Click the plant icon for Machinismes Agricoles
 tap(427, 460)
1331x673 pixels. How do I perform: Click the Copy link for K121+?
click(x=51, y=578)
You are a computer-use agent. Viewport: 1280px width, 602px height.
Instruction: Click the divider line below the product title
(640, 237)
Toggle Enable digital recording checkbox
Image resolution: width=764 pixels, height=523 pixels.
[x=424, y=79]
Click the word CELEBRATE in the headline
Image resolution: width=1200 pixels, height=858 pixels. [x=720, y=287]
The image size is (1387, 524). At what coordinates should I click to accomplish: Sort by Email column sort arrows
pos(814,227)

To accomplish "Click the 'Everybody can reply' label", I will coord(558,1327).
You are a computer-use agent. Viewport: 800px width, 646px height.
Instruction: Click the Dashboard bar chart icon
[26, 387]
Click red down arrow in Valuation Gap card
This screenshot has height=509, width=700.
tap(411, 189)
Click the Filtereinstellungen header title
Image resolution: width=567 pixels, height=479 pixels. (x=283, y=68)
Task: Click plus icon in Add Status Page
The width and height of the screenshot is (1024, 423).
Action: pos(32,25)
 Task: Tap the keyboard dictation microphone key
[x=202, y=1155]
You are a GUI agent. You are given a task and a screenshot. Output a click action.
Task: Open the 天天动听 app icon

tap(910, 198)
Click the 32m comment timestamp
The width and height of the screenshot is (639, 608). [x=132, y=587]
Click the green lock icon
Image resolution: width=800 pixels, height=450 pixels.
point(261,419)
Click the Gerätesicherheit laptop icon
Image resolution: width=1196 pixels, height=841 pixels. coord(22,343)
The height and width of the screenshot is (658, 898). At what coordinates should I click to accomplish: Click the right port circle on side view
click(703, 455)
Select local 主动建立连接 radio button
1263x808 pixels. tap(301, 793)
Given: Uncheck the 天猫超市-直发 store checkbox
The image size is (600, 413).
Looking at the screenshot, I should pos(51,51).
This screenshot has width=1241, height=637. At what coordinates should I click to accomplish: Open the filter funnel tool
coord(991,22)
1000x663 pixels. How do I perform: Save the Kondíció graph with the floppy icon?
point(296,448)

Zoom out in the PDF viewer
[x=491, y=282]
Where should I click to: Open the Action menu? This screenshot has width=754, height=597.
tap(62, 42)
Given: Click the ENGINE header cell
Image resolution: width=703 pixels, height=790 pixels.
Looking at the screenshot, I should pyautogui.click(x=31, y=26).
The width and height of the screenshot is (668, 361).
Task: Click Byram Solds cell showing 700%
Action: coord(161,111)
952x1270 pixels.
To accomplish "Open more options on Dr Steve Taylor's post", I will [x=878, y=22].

☆ ☆ ☆ ☆ ☆ ☆ ☆

About this exercise:
Return the whole listing above verbatim.

Task result:
Click the plant icon for Machinismes Agricoles
 tap(427, 460)
1331x673 pixels. How do I perform: Click the Copy link for K121+?
click(x=51, y=578)
You are a computer-use agent. Viewport: 1280px width, 602px height.
Instruction: Click the divider line below the product title
(640, 237)
Toggle Enable digital recording checkbox
Image resolution: width=764 pixels, height=523 pixels.
[x=424, y=79]
Click the word CELEBRATE in the headline
Image resolution: width=1200 pixels, height=858 pixels. [x=720, y=287]
The image size is (1387, 524). At what coordinates should I click to accomplish: Sort by Email column sort arrows
pos(814,227)

To accomplish "Click the 'Everybody can reply' label", I will coord(558,1327).
You are a computer-use agent. Viewport: 800px width, 646px height.
Instruction: Click the Dashboard bar chart icon
[26, 387]
Click red down arrow in Valuation Gap card
This screenshot has height=509, width=700.
tap(411, 189)
Click the Filtereinstellungen header title
Image resolution: width=567 pixels, height=479 pixels. (x=283, y=68)
Task: Click plus icon in Add Status Page
The width and height of the screenshot is (1024, 423).
Action: pos(32,25)
 Task: Tap the keyboard dictation microphone key
[x=202, y=1155]
You are a GUI agent. You are given a task and a screenshot. Output a click action.
Task: Open the 天天动听 app icon

tap(910, 198)
Click the 32m comment timestamp
The width and height of the screenshot is (639, 608). [x=132, y=587]
Click the green lock icon
Image resolution: width=800 pixels, height=450 pixels.
point(261,419)
Click the Gerätesicherheit laptop icon
Image resolution: width=1196 pixels, height=841 pixels. coord(22,343)
The height and width of the screenshot is (658, 898). At what coordinates should I click to accomplish: Click the right port circle on side view
click(703, 455)
Select local 主动建立连接 radio button
1263x808 pixels. tap(301, 793)
Given: Uncheck the 天猫超市-直发 store checkbox
The image size is (600, 413).
Looking at the screenshot, I should pos(51,51).
This screenshot has width=1241, height=637. At what coordinates should I click to accomplish: Open the filter funnel tool
coord(991,22)
1000x663 pixels. How do I perform: Save the Kondíció graph with the floppy icon?
point(296,448)

Zoom out in the PDF viewer
[x=491, y=282]
Where should I click to: Open the Action menu? This screenshot has width=754, height=597.
tap(62, 42)
Given: Click the ENGINE header cell
Image resolution: width=703 pixels, height=790 pixels.
Looking at the screenshot, I should pyautogui.click(x=31, y=26).
The width and height of the screenshot is (668, 361).
Task: Click Byram Solds cell showing 700%
Action: coord(161,111)
952x1270 pixels.
To accomplish "Open more options on Dr Steve Taylor's post", I will [x=878, y=22].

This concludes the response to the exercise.